Publication year - 2003
Publication title -
annals of human genetics
Language(s) - English
Resource type - Journals
SCImago Journal Rank - 0.537
H-Index - 77
eISSN - 1469-1809
pISSN - 0003-4800
DOI - 10.1046/j.1469-1809.2003.00040.x
Subject(s) - linkage disequilibrium , single nucleotide polymorphism , genetics , tag snp , locus (genetics) , biology , genetic association , snp genotyping , candidate gene , snp , dbsnp , inflammatory bowel disease , genotyping , haplotype , allele , gene , genotype , disease , medicine , pathology
Summary The chemokine gene cluster [ CCL22, CX3CL1, CCL17 ] (previously known as [ SCYA22, SCYD1, SCYA17 ]) is a candidate locus for one of the susceptibility genes for inflammatory bowel disease that are located in the peri‐centromeric region of chromosome 16. Screening for sequence variation at this locus led to the detection of 14 single nucleotide polymorphisms (SNPs).
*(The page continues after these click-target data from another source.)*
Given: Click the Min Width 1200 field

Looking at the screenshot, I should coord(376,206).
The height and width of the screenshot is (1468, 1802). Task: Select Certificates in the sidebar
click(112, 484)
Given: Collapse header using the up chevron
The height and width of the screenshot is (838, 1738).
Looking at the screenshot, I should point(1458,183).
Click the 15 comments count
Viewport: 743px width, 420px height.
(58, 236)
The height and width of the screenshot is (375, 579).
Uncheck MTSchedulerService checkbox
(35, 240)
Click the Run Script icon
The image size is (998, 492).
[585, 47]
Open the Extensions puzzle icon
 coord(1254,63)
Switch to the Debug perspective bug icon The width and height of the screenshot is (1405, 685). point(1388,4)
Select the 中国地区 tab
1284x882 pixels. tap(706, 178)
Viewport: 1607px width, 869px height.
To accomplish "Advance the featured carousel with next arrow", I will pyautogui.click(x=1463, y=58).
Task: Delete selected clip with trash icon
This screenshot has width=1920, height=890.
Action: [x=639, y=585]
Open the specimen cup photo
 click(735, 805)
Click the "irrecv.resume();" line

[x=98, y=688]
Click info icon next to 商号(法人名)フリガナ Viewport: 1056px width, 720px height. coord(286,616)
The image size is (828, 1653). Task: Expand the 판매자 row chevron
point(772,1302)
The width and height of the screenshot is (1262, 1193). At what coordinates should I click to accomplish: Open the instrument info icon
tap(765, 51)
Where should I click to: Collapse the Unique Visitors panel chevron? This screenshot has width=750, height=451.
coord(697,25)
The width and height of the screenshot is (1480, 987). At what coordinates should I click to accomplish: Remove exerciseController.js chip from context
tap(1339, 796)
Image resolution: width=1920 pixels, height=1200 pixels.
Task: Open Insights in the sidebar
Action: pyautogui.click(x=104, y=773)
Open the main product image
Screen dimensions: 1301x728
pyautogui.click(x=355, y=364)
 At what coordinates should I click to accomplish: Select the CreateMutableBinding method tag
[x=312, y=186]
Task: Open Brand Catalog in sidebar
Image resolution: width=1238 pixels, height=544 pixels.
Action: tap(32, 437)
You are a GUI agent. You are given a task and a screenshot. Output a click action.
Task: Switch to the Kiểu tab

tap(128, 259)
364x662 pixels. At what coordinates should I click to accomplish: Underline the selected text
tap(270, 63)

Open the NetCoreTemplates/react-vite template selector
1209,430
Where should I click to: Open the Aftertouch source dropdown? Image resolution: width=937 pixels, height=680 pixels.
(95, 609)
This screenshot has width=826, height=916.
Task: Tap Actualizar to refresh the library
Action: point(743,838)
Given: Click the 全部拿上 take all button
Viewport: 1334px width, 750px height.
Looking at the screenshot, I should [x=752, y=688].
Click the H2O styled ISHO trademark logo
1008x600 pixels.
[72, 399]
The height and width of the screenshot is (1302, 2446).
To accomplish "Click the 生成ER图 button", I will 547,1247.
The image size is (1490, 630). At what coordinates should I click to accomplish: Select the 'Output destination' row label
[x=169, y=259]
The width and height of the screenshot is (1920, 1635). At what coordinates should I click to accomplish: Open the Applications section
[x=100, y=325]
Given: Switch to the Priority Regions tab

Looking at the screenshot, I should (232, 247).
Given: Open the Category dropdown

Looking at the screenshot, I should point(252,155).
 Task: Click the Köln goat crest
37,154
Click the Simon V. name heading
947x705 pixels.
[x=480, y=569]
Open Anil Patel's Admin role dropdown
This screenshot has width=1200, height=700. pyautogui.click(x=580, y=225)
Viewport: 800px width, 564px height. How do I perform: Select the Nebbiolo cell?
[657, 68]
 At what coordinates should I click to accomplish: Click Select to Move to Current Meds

An efficient experimental and computational approach was developed to estimate allele frequencies and pairwise linkage disequilibrium relationships between SNPs at this locus, and to test them for association with inflammatory bowel disease. The 12 common SNPs were assigned to 5 distinct linkage disequilibrium groups. Genotyping of one SNP from each linkage disequilibrium group in a large cohort of families with inflammatory bowel disease did not provide convincing evidence of association with either Crohn's disease or ulcerative colitis. We describe an efficient experimental design from SNP screening to association testing. This strategy can be used to test candidate genes for involvement in susceptibility to complex disease.